The first CMV and SARS-CoV-2 coinfection was reported in a 92-years-old Italian woman with diabetes mellitus and hypertension [11]. There was however no evidence of any end-organ CMV disease. She died 6 days after admission due to ARDS.
In a systematic review on coinfections among hospitalized COVID-19 patients, viruses were accountable for 3% of the coinfections [12]. CMV was the least frequently encountered virus. CMV infection diagnosis methods were not reported, nor were severity or end-organ lesions.
CMV colitis is rarely described among immunocompetent patients. Among 1061 colon biopsies in symptomatic patients, CMV polymerase chain reaction (PCR) was positive in 185 samples. Of those, 15 samples belonged to 13 immunocompetent hosts and only one of them had compatible histological findings [13].
CMV is less rare in the ICU. In a meta-analysis involving 2398 patients, CMV infection or reactivation were found in respectively 27% and 31% of the patients [14]. The odds ratio for all-cause mortality among patients with CMV infection was 2.16 compared to control. Interestingly, patients with sepsis have the highest incidence of CMV infection [15]. As the inhibition of CMV reactivation requires 10% of all peripheral CD4+ and CD8+ T cells [16], it is plausible that the immune dysregulation and the cytokine storm accompanying COVID-19 disease might participate to an increased risk of CMV end-organ disease.
Among severe COVID-19 cases, most had immune dysregulation dominated by low expression of HLA-DR on CD14 monocytes [17], triggered a.o. by excessive release of IL-6 and profound lymphopenia. That pattern was however distinct from the immunoparalysis state reported in bacterial sepsis or H1N1 influenza severe respiratory failure. Within 15 peripheral blood smears from COVID-19 patients admitted in ICU, cytological signals of Th2 immune response were found [18].
Several immunoassays studies have demonstrated significantly lower CD3+, CD4+ and CD8+ counts among severe COVID-19 patients [2-4]. In one of them [2], median values for CD3, CD4 and CD8 counts among severe patients were respectively: 305, 184 and 121/µL, suggesting a deep disturbance of cell-mediated immunity.
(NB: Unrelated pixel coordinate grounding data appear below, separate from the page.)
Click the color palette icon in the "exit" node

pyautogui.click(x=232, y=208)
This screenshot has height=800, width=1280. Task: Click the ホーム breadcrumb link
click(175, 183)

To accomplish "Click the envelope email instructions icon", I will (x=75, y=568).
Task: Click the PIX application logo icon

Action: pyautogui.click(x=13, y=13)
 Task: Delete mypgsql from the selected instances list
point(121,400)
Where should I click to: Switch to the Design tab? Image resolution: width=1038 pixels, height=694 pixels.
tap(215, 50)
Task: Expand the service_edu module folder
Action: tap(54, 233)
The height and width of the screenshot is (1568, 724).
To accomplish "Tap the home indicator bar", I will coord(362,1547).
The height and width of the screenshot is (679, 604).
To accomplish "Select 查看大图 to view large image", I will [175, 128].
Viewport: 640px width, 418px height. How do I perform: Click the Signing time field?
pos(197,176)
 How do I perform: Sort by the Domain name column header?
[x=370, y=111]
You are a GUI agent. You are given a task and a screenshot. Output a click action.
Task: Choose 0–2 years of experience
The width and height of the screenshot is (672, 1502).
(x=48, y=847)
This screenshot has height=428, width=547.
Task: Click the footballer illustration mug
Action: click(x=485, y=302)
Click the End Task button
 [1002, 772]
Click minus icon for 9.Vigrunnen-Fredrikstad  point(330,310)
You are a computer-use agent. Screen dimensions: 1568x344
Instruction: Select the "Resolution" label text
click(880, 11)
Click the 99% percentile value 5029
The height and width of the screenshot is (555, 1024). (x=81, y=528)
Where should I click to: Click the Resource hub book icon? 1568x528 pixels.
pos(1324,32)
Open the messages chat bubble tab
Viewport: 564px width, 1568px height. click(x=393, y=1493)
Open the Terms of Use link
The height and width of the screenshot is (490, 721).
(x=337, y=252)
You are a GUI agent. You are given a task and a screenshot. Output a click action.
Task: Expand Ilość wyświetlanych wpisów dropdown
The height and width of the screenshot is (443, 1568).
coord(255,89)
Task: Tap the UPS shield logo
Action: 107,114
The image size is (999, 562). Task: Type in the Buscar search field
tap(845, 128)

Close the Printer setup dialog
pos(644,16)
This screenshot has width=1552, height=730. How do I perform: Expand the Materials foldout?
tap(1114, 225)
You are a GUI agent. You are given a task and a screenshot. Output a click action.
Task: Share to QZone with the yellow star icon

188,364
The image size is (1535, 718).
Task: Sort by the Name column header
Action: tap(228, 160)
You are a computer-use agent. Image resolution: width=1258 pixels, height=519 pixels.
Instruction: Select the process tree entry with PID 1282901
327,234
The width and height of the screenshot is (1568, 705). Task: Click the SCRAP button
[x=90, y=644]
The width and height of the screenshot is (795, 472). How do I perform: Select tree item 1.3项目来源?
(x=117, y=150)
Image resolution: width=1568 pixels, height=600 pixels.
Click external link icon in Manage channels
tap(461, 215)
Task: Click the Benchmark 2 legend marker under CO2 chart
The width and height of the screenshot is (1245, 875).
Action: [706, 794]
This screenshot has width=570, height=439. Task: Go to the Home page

CD4/CD8 ratio was however not altered [2,3], unlike in other viral infections such as HIV or CMV.
B and NK cells counts were significantly lower among severely ill patients in two studies [2,3], yet not in another [5].
A longitudinal study of 40 COVID-19 patients [5] showed a significant decrease in lymphocytes count from day 7 to 15 after disease onset, in severe versus mild patients. The lowest CD3+, CD4+ and CD8+ counts were observed at day 4-6.
A review suggested a link between CMV-related immune senescence and the poor outcome of COVID-19 among older persons [19]. It also suggested a relationship between the CMV seroprevalence in some areas such as northern Italy and the higher rates of COVID-19 mortality in those populations. Those links remain to be demonstrated.
Ultimately, we consider that our patient’s CMV colitis was likely triggered by his immune dysregulation due to severe COVID-19.
Conclusion
To our knowledge, this is the first described case of CMV end-organ disease concomitant to COVID-19 in an immunocompetent host.
Studies show that critically ill COVID-19 patients have an imbalanced immune response with deep T lymphopenia that may render them more susceptible to various infections.
Opportunistic infections are not systematically sought for in immunocompetent people. A part of the high mortality related to COVID-19 might be imputable to such undiagnosed diseases. Evidence is growing for IA coinfections, but other diseases might be underestimated, such as CMV reactivations.
Suspicion threshold for opportunistic diseases should be lowered when managing critically ill COVID-19 cases. Serum CMV PCR and endoscopic exploration with biopsy should be discussed in presence of persistent and unexplained digestive disturbances.
Further large-scale studies are warranted to investigate whether severe COVID-19 patients are prone to opportunistic infections.